THE JOURNAL

Mr James Dean at his uncle’s house in Fairmount, Indiana, 1955. Photograph by Mr Dennis Stock/Magnum Photos
The tricks to make you look smarter than you actually are.
You’re a dolt. You’re addicted to your iPhone and you barely read anything of note. The last book you physically held in your hands was a ghostwritten footballer autobiography and, in situations when you’re surrounded by the intimidatingly bookish, you are lost at sea. All they want to do is discuss highbrow literature, and all you want to do is avoid looking stupid.
The good news is that it’s never been easier to fake how well-read you are. Take it from a master, these quick coping strategies will save your life.

STICK TO WHAT YOU KNOW
Even if you only rarely read, you probably have a field of expertise – you just might not know it. Maybe you went through a brief Mr Haruki Murakami phase at university. That’s great! It means you have a decent grounding in magic realism, so whenever it comes up you can nod and say “Ah yes, like Kafka On The Shore,” with total confidence. In fact, it might be worth bolstering your speciality by doing some further reading.

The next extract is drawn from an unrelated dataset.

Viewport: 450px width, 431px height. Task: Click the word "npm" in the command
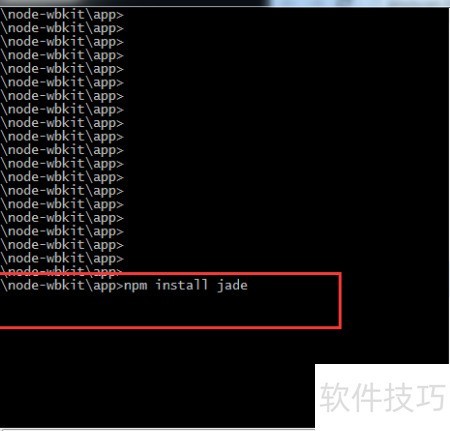pos(136,286)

Nothing too heavy, mind. Don’t read Mr Murakami’s 1Q84, for example. It’ll take you three years and most of that will be spent ploughing through endless dinner descriptions.

“READ” THE ESSENTIALS
Take a look at one of those “50 Books To Read Before You Die” lists that perennially choke the life out of Facebook (this MR PORTER list is a good starting point). These are the classics, the books people will discuss again and again. Now, obviously you’re not going to actually read all these books before you die – because “Quite liked books” is a terrible obituary – and, well, if you’re reading this article, you don’t really have a deep passion for literature, do you? But that doesn’t mean there aren’t workarounds. Almost all these books have film adaptations, for instance. Watch those. Or watch the trailers. Or have the trailers on in the background while you play Candy Crush on your phone. It’s the same as reading.

USE THESE CATCH-ALL PHRASES
This is by far the easiest way to look clever: a well-timed quip to keep people at arm’s length until you retreat to safety. For instance, you can claim that anything is a subtextual theme of any book – for example, “Of course nuclear paranoia is a huge part of Sense And Sensibility” – and nobody will bat an eyelid. And if you only know one literary term, say, pathetic fallacy, then be sure to praise the author’s use of it, whether it’s Fear And Loathing In Las Vegas or S_tig Of The Dump_. And always say that you preferred everyone’s earlier work, because that singles you out as a purist. Finally, remember that book conversations only exist to make other people feel inadequate, so your best weapon here is a silent disdainful smirk whenever anyone says anything that sounds contentious.

LEARN THINGS ONLY AN EXPERT WOULD KNOW
Treat conversations about books as a learning experience. You’re going to hear a lot of hifalutin opinions that you should absolutely pass off as your own next time. Specifically, listen out for anything that sounds controversial. If a beloved author like Ms JK Rowling or Ms Maya Angelou is called a fraud or a hack – or if someone declares a populist book by Mr Andy McNab or Mr Richard Madeley to be a lost classic – keep it in the bank for next time, because it might shock the group into talking about something less boring.

WIKIPEDIA IS YOUR BEST FRIEND
Don’t forget, you have the sum total of all human knowledge sitting in your pocket. Whenever the conversation starts to zone in on one particular book, simply excuse yourself to the toilet and Wikipedia the hell out of it. For example, did you know that Ulysses imitates styles from different periods of English literature? Or that Mr James Joyce’s stream of consciousness technique is a masterfully faithful representation of the flow of thought, feeling, mental reflection and shifts of mood? Me neither, because I’m buggered if I’m ever going to read Ulysses all the way through. But I just spent five minutes looking it up on Wikipedia, and now I’m a thesis-level expert.